I think the next evolution in AI-driven development is going to be around agent onboarding and orchestration.

Agent onboarding as I imagine it, is the art of quickly getting an AI employee up to speed on what you want it to accomplish. It means giving it full context, objectives, and goals, and creating the preconditions for one-shotting complex tasks. For coding agents, this is already fairly straightforward. But for other functional areas like marketing, data analysis, and legal, the onboarding piece can be time-consuming and complicated. Being an expert at onboarding means your agents produce better quality output, faster.

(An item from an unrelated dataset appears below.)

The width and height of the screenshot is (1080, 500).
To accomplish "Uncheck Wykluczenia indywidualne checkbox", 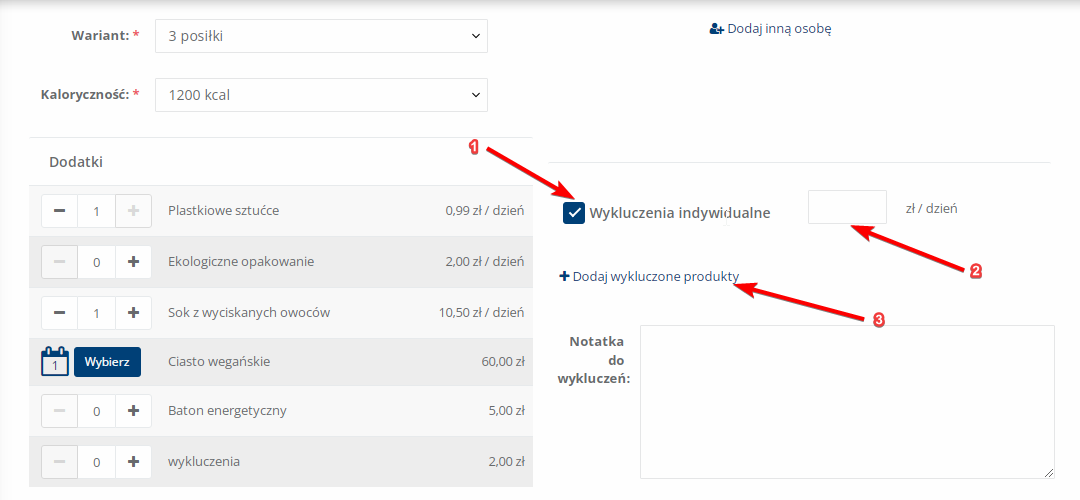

Orchestration is the next frontier beyond that, where you move from having a single agent working for you to dozens of agents working in parallel. The mental models and harnesses for managing orchestration at that scale are still pretty immature today, but I think they’ll develop significantly over the rest of this year. The end-state skills that I believe will matter most for orchestration are, interestingly, the same ones that matter for managing people in an organization:

  • Being a clear communicator
  • Being able to delegate tasks effectively
  • Setting organizational structures that are well-suited to getting goals and objectives accomplished

By the end of the year, someone who’s great at onboarding and orchestration could build a massive company of one person with thousands of AI employees. This is probably already happening to some degree, but will become more common. I’m not sure exactly how it all takes shape, but it’s helpful to imagine some ways it could manifest itself.

  • AI employees communicating across thousands of email accounts, creating a record of work streams just like in a real company.
  • Slack-like chat environments where agents collaborate asynchronously.
  • Detailed onboarding protocols optimized to give each new agent exactly the right context and depth of training for the complexity of the tasks they’re being given.

The amount of leverage that’s going to be possible is truly mind-boggling.